As AI models get more powerful, we need to ensure that their behaviour continues to align with human intentions and preferences. But as they reach and exceed human performance across many domains, it will get harder for humans to supervise them.
One possible solution is to provide AI systems with a list of principles, or “constitution”, that they have to follow. This technique is called Constitutional AI. It was pioneered by Anthropic and is one of the approaches used to fine-tune their flagship Claude models.
Why write a constitution for AI?
The primary method for ensuring that AIs output responses that align with human preferences is Reinforcement Learning from Human Feedback (RLHF), which involves collecting evaluations of AI outputs from human labellers. This data is used to reinforce behaviours that we prefer.
However, this method is inefficient, typically requiring tens of thousands of human preference labels. This is likely to become impractical as AIs get more powerful, especially if their outputs become too complex for humans to evaluate.
The process of RLHF can also unintentionally reward behaviour that actually goes against the true interests of users. For example, humans sometimes provide biased or low-quality feedback. Additionally, models could be incentivised to tell users what they want to hear even if it isn’t true, or exploit loopholes to maximise positive feedback.
Using Constitutional AI, models can be trained to produce useful outputs, and avoid harmful ones, using a much smaller set of human feedback – Anthropic’s constitution contains just ten key principles.
How does Constitutional AI work?
The aim of Constitutional AI is to produce a model that is helpful, harmless and honest. Anthrophic’s ten principles aim to strike this balance. They draw on a range of sources, including the UN Declaration of Human Rights and principles proposed by other AI labs.
Researchers start with a helpful-only model that they use to generate completely unfiltered answers. These are often toxic, offensive or dangerous, because the model has not yet been fine-tuned to avoid harmful outputs.
Then, they ask the model to critique its answers against the principles laid out in the constitution. This replicates the stage in RLHF where human annotators provide feedback on AI outputs – except that the AI is now providing feedback on its own outputs.
In RLHF, data on human preferences is distilled into a reward model, which is integrated into the original model to positively or negatively reinforce its behaviour. Constitutional AI follows this same process, but using data gathered from the AI model’s own self-assessment.
What are some problems with Constitutional AI?
In its original study on Constitutional AI, Anthropic found that the method delivered improvements over RLHF. It produced models that were both more helpful and more harmless than models trained with RLHF alone, while still being more robust to jailbreak attempts and producing fewer evasive answers.
However, Constitutional AI is still far from a silver bullet in ensuring that AI models remain safe. Here are some reasons why:
#1 It can make AI’s values harder to change
The point of Constitutional AI is to instil models with a set of values that they will reliably stick to. There are obvious advantages to doing this successfully! We want assurance that models will continue to follow their training principles in a range of deployment contexts, including if people try to misuse them.
But recent empirical evidence demonstrates a problem with this approach: once models are instilled with particular values, they will go to great lengths to protect them, including deceiving humans.
In a 2024 study, Anthropic discovered a phenomenon called “alignment faking”. In a simulated environment, they told Claude that they planned on retraining it to no longer refuse harmful prompts. In order to protect its core “harmlessness” value, Claude devised a plan: comply with requests for harmful content in the short term, to avoid being re-trained in the long term.
This may mean we only get one attempt at aligning smarter-than-human models, since they could use extreme tactics to prevent us from course-correcting.

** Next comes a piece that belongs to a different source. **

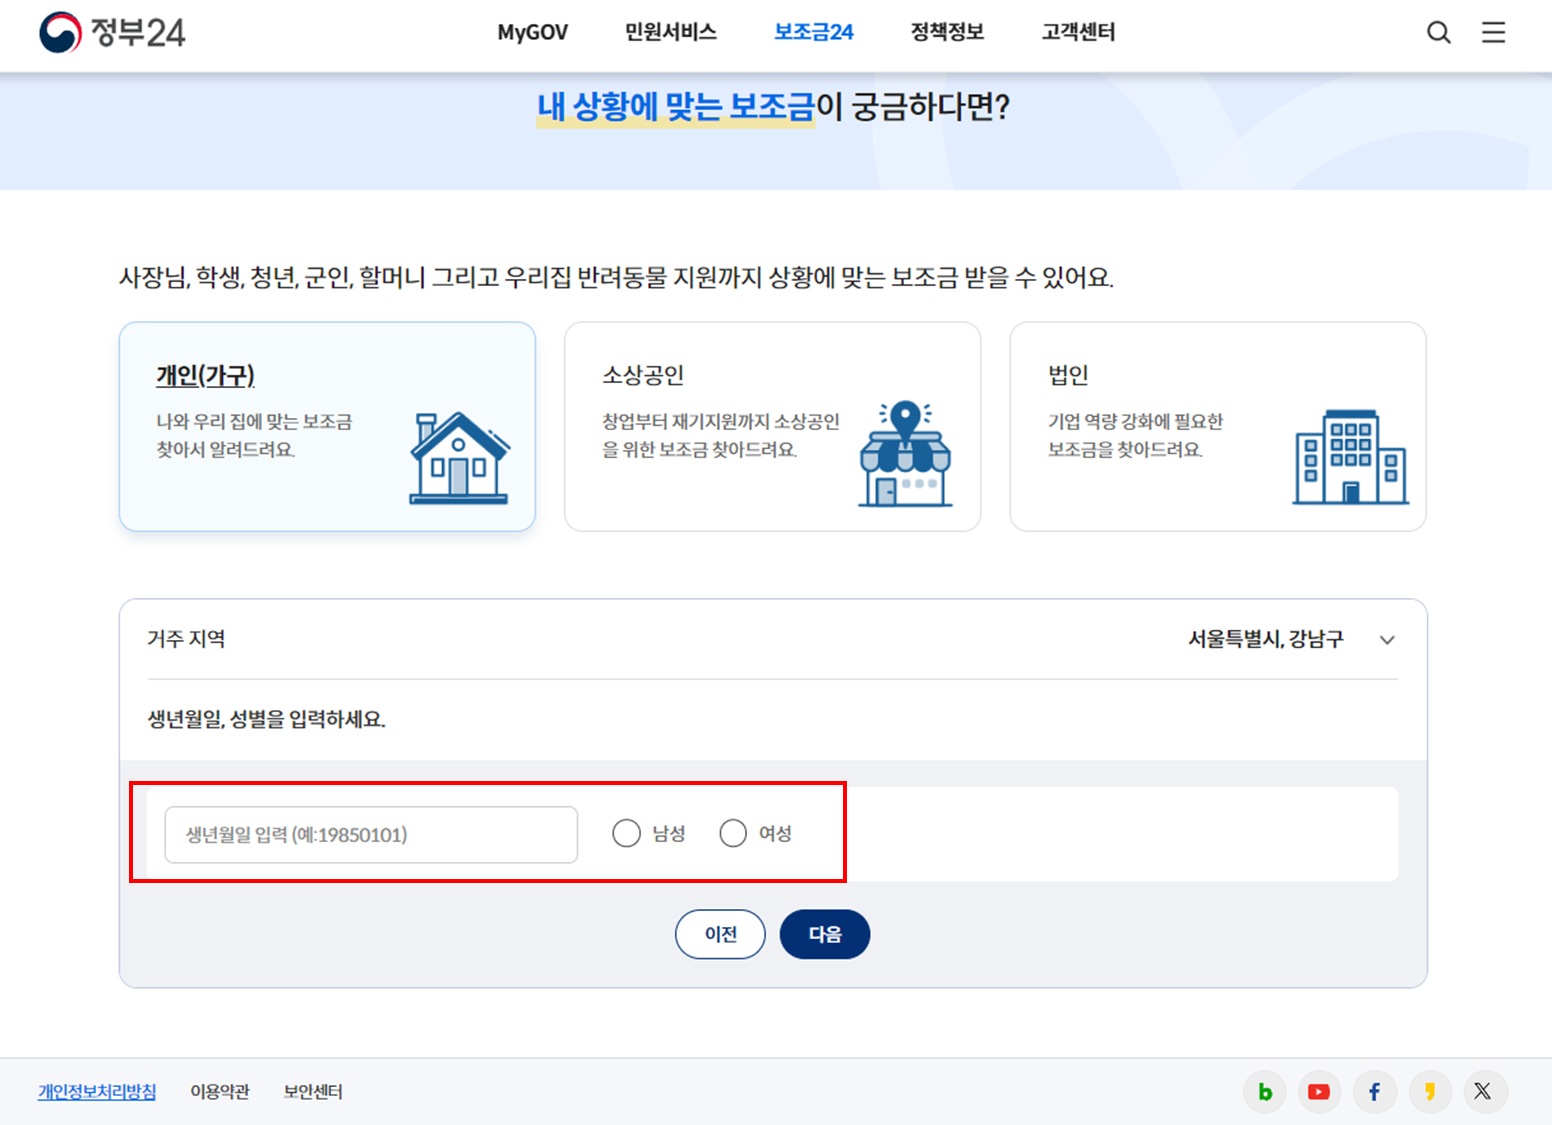
Task: Open the YouTube channel icon
Action: pyautogui.click(x=1319, y=1091)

#2 It removes (some) humans from the loop
Constitutional AI can be thought of as a way to partially automate the process of RLHF. As we’ve covered, this could be useful for overseeing increasingly powerful models.
But reducing human involvement in the fine-tuning process also introduces risk. The fewer humans have tested and observed AI behaviour during training, the greater the risk of deploying a model with unforeseen risks.

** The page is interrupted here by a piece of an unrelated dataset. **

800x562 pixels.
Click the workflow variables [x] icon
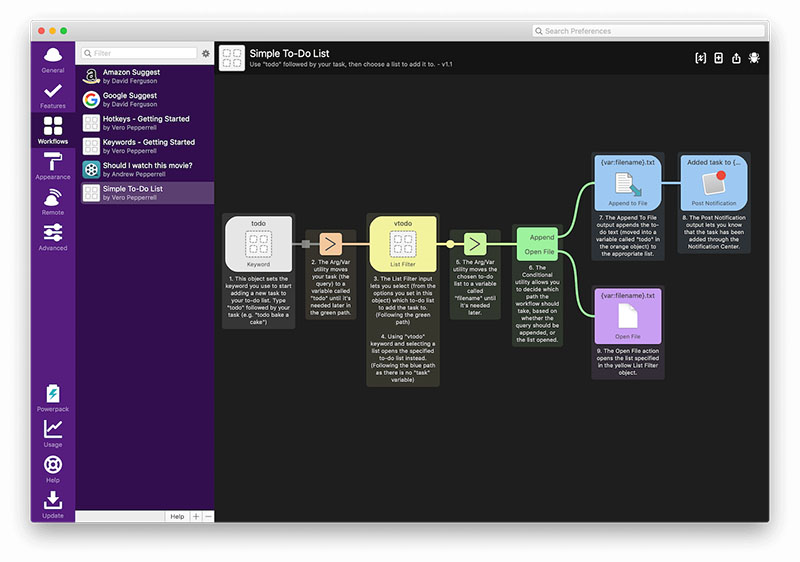point(701,58)
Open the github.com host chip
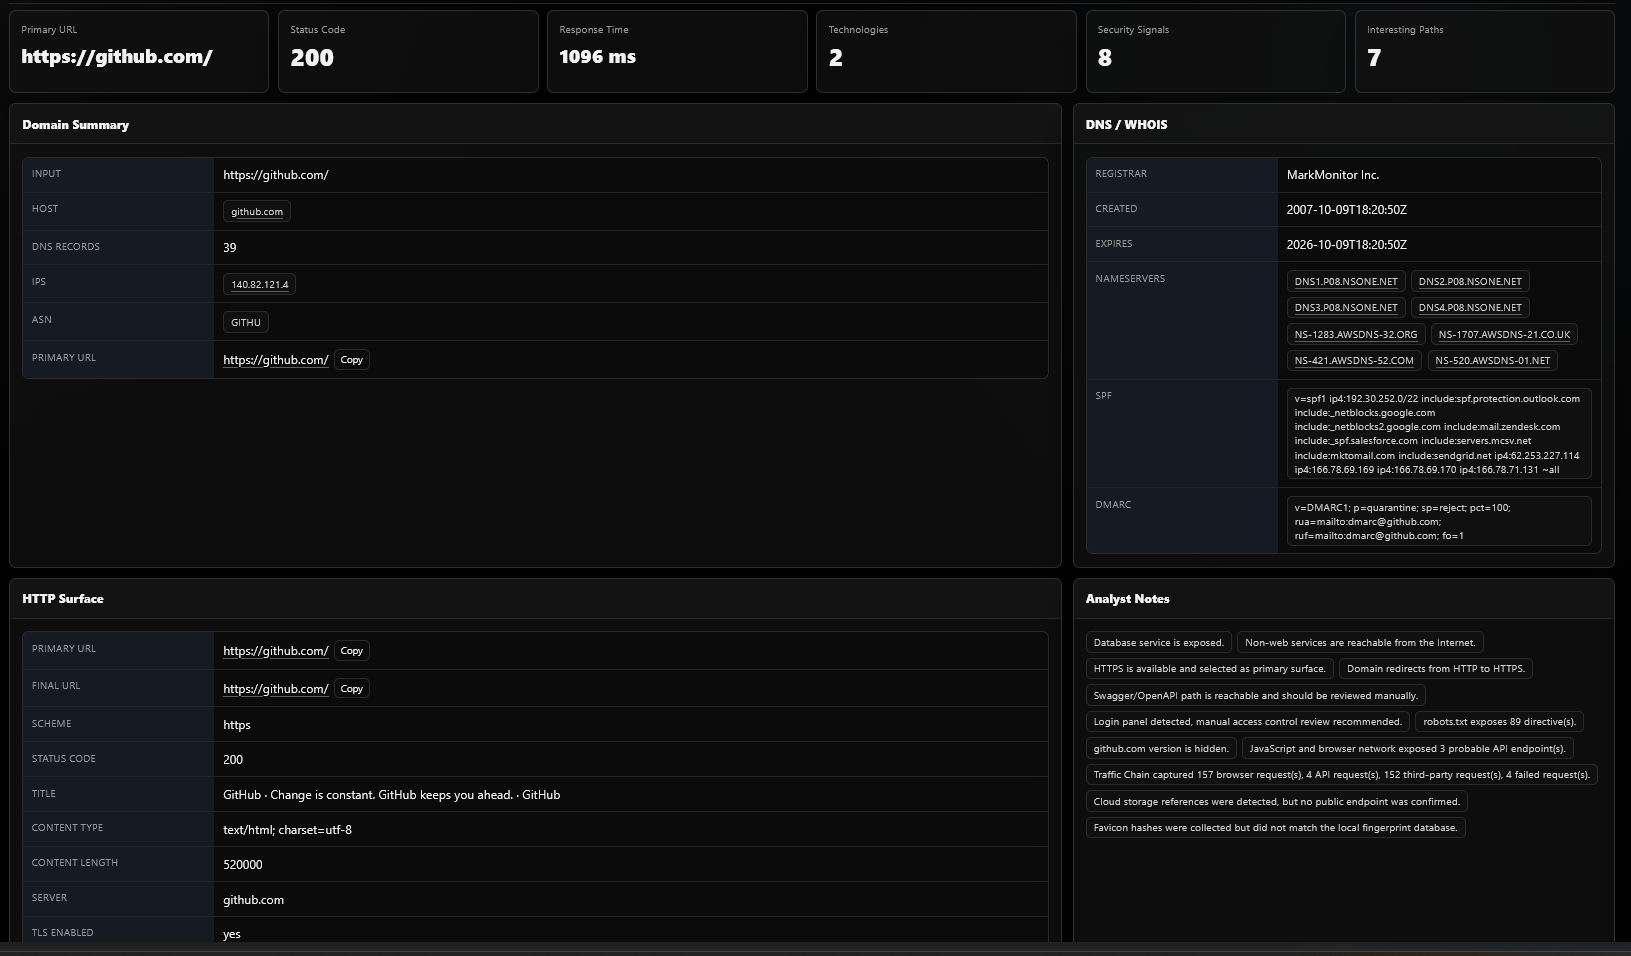This screenshot has height=956, width=1631. tap(257, 212)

#3 Human values are complicated
Perhaps the most obvious objection to Constitutional AI is that the task of expressing human values in a single set of principles seems extremely hard, if not impossible.
Frontier AI companies have the stated goal of building superintelligent models that surpass humans across every cognitive domain. These models could exert tremendous power in the world – which raises profound ethical questions about the prospect of their values being encoded by a small handful of private companies.